§ What is required
Render everything from the line containing "Where should I click to: Like" down to the last line of the material below as a Markdown table with the columns Row and Line. Number each row and leave out blank lines.

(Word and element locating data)
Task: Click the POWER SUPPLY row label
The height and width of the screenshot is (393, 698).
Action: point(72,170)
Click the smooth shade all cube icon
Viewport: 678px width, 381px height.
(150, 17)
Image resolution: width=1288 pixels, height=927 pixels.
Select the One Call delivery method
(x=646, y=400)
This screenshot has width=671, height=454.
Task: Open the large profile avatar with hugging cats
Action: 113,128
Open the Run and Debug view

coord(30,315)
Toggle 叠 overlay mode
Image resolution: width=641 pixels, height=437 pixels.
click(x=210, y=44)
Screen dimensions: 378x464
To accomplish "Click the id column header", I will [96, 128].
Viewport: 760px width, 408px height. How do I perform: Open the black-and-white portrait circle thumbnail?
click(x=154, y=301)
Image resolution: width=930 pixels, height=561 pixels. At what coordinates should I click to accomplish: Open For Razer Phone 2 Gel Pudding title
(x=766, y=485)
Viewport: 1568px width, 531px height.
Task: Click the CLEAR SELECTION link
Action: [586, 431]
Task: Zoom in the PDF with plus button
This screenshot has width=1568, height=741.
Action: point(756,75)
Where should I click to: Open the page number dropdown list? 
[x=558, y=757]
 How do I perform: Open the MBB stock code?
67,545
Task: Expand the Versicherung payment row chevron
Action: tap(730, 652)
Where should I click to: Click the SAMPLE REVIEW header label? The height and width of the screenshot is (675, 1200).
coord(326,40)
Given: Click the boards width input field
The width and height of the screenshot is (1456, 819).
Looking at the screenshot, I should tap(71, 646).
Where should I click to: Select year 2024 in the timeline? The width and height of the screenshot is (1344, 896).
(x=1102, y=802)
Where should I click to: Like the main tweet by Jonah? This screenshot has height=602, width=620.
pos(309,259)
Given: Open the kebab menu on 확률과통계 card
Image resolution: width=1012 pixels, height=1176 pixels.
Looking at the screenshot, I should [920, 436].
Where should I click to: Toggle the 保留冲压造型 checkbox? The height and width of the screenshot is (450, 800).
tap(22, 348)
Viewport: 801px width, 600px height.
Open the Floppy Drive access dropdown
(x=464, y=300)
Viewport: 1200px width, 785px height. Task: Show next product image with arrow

§ Exercise solution
| Row | Line |
|---|---|
| 1 | Where should I click to: Like the main tweet by Jonah? This screenshot has height=602, width=620. |
| 2 | pos(309,259) |
| 3 | Given: Open the kebab menu on 확률과통계 card |
| 4 | Image resolution: width=1012 pixels, height=1176 pixels. |
| 5 | Looking at the screenshot, I should [920, 436]. |
| 6 | Where should I click to: Toggle the 保留冲压造型 checkbox? The height and width of the screenshot is (450, 800). |
| 7 | tap(22, 348) |
| 8 | Viewport: 801px width, 600px height. |
| 9 | Open the Floppy Drive access dropdown |
| 10 | (x=464, y=300) |
| 11 | Viewport: 1200px width, 785px height. Task: Show next product image with arrow |